Sun, 25 Dec 2011 15:55:12 UTC | #902641

Moderator's Avatar Comment 7 by Moderator

Yes, sorry Steve and Rich - we neglected them for a while and then had some major catching up to do! That's our New Year's Resolution sorted then ... :-)

The Mods

Sun, 25 Dec 2011 16:30:31 UTC | #902647

QuestioningKat's Avatar Comment 8 by QuestioningKat

yes, out-of-sight out-of-mind. I frequently forget to scroll through the discussions.

Oh and the conversation I had in the comment above was exactly what you're talking about: if a non-Christian tribe never heard about Christ... would they go to Hell? The answer was what you brought up, but evidently I will be headed to the eternal flames. Spinning stories... The plus side of these inconsistencies is that some people will catch onto the BS and start questioning everything.

Sun, 25 Dec 2011 17:59:23 UTC | #902660

Akaei's Avatar Comment 9 by Akaei

It reminds me of this gem:


Eskimo: "If I did not know about God and sin, would I go to hell?"

Priest: "No, not if you did not know."

Eskimo: "Then why did you tell me?"

(attribution: Annie Dillard ?)

Mon, 26 Dec 2011 04:16:34 UTC | #902721

Graxan's Avatar Comment 10 by Graxan

And so the word of god continues it's goal to reach the ears of all mankind, having been revealed in an obscure desert region and taken only a few thousand years so far and not yet reached many corners of the globe. Some divine plan eh? Having such an inept planner in charge of things surely should put off those wanting to invest in his places of education...

One also looks in amazement at the horrified reaction of the catholic on hearing that the person he is speaking to is an atheist. Surely the assumption is that 'Here is a person whose ignorance will save him from Hell.' - but no!

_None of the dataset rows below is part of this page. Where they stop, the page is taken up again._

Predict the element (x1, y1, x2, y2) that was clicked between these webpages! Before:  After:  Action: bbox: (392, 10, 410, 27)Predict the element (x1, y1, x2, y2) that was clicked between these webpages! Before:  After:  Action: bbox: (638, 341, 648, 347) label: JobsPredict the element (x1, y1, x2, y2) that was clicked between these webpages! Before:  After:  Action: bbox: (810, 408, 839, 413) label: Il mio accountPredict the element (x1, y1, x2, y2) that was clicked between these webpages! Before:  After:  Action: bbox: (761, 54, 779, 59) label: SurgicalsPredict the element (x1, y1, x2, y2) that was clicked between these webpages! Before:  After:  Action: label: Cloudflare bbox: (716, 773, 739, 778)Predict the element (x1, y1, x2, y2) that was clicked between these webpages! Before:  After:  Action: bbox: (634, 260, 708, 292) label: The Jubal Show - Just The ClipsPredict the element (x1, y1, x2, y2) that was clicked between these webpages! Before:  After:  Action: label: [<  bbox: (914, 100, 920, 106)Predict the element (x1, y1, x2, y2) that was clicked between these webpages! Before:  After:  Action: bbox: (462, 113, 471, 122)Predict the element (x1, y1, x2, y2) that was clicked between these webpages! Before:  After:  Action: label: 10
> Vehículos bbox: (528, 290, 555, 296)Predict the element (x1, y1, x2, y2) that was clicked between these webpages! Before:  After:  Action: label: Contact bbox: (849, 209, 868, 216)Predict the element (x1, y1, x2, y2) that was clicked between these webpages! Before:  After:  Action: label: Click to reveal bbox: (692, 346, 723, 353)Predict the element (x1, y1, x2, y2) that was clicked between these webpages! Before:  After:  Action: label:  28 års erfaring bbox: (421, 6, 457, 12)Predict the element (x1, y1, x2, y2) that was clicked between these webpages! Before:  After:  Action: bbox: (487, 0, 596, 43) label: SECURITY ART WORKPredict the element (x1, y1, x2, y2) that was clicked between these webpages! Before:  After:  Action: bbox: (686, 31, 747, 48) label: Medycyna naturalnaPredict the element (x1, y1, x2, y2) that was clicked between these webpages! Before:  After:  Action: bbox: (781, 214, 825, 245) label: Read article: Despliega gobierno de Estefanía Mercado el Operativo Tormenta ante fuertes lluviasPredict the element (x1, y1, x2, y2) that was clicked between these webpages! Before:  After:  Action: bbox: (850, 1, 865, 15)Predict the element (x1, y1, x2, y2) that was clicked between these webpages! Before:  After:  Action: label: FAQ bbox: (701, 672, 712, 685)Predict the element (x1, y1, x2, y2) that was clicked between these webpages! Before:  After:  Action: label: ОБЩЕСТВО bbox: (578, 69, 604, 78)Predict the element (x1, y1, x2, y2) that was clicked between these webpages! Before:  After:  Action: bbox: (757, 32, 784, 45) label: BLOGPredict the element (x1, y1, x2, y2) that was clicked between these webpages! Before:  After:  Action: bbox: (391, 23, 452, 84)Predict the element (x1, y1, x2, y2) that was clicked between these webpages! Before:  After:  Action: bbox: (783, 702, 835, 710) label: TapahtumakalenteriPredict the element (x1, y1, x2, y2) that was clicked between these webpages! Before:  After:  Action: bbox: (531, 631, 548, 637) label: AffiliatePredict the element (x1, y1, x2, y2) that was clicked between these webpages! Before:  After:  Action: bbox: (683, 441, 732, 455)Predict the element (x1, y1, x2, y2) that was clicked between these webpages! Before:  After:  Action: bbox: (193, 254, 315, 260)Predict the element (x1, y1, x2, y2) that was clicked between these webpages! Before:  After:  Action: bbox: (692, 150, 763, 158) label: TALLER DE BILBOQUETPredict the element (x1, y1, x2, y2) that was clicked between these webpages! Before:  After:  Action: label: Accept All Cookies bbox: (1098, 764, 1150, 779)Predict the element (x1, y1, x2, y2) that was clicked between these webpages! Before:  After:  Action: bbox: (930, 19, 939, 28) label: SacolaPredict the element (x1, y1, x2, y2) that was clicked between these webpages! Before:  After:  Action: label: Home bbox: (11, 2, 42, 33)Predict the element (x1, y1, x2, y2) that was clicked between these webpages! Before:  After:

Proselytisation occurs no sooner than you can say unholy hellfires.

Tue, 27 Dec 2011 01:29:15 UTC | #902871

Finch's Avatar Comment 11 by Finch

Well, if the doctrine still stands, Steve, the RCC is, apparently, much more compassionate toward those ignorant of the Gospel, as compared to evangelical Christianity, which teaches that all humanity is "without excuse" and "under the curse" of sin (the doctrine of "Original Sin"), by using passages like these from the letter to the church in Rome attributed to the apostle Paul (Rom 1:20--"For since the creation of the world God’s invisible qualities—his eternal power and divine nature—have been clearly seen, being understood from what has been made, so that people are without excuse" and Rom 5:12--"Therefore, just as sin entered the world through one man, and death through sin, and in this way death came to all men, because all sinned"). Therefore, according to EC, nobody gets a reprieve; all humanity is condemned.

What a heartless and wicked doctrine.

It's the moral equivalent of a parent torturing a child (for eternity), for breaking a household rule, of which the child was completely ignorant, because the parent never explained it, to them.

Heartless and wicked.

Wed, 28 Dec 2011 13:48:15 UTC | #903291

Premiseless's Avatar Comment 12 by Premiseless

"It seemed clear to me that the best thing that heathen tribes could do would be to keep as far away as possible from missionaries."

Now, "What goes around comes around." is beginning to make sense. I take it this is even more poignant now?

Fri, 30 Dec 2011 15:53:47 UTC | #903813

Helga Vieirch's Avatar Comment 13 by Helga Vieirch

Steve, this is a very good OP and I am sorry I missed it earlier. You have a wicked sense of humour, which I did not know before. If you are right about this then this is why missionaries do what they do - they are trying to increase human suffering, in the afterlife, if not in this life. Saving souls is just window dressing.

But, seriously now, it gets worse. Have you ever seen what is being done to children in some cults in the USA?